Limitations & Future Work

  • The method depends on video temporal length; segmentation and streaming processing for extremely long videos remain unexplored.
  • The real-world dataset contains only 8 video pairs, offering limited environmental diversity.
  • It assumes that object states remain fixed during a single video recording pass.
  • Future improvements: Sliding windows or hierarchical temporal encoding for ultra-long videos; collection of more real-world data; adaptive hyperparameter tuning; and optimization of the inference pipeline.
  • vs RSCD: Aerial/satellite-based, assuming fixed viewpoints; Ours targets indoor scenes with strong mismatches.

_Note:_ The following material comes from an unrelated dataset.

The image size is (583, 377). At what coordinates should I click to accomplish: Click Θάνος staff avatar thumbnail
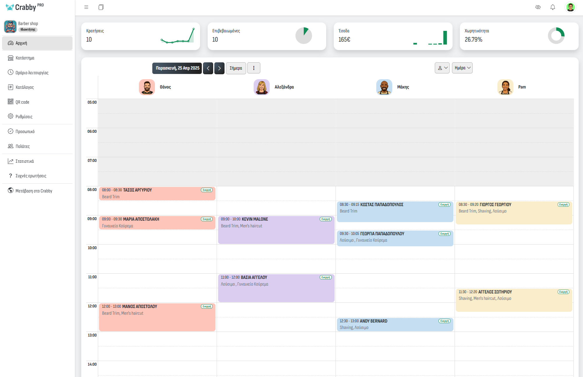pyautogui.click(x=147, y=87)
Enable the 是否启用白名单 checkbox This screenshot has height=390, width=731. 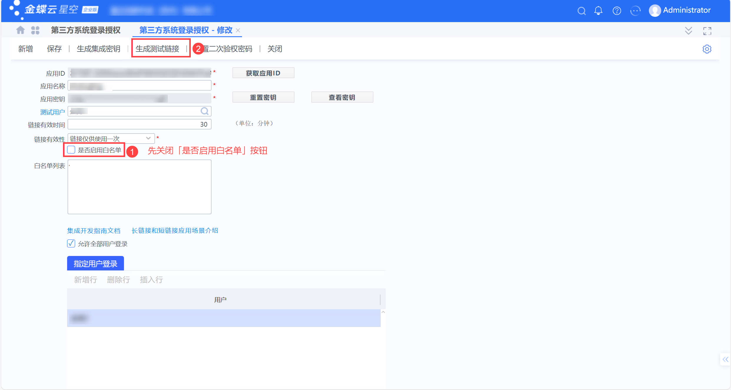(x=71, y=150)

  • vs SCD: Handles isolated image pairs; Ours utilizes temporal coherence.
  • vs AOD: Assumes identical/opposite trajectories; Ours tackles more difficult unconstrained motion.
  • vs Video Copy Localization: Ours borrows the frame similarity map concept but applies it to pixel-level change detection.

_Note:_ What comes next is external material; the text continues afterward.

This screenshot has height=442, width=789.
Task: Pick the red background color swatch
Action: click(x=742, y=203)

  • Insight: Multi-reference fusion + confidence weighting can be transferred to video frame interpolation, stereo matching, and optical flow estimation.

Rating

  • Novelty: ⭐⭐⭐⭐⭐ The VSCD task definition fills a critical gap; the shift in thinking combined with implicit geometric learning is an industry first.
  • Experimental Thoroughness: ⭐⭐⭐⭐ 1.1M synthetic frames + 8 real pairs + 4 baseline comparisons + hierarchical evaluation.
  • Writing Quality: ⭐⭐⭐⭐⭐ Clear logic, standardized formulas, and highly informative charts.
  • Value: ⭐⭐⭐⭐⭐ Addresses frontier requirements for long-term autonomous navigation, providing a practical solution + high-quality dataset + open-source implementation.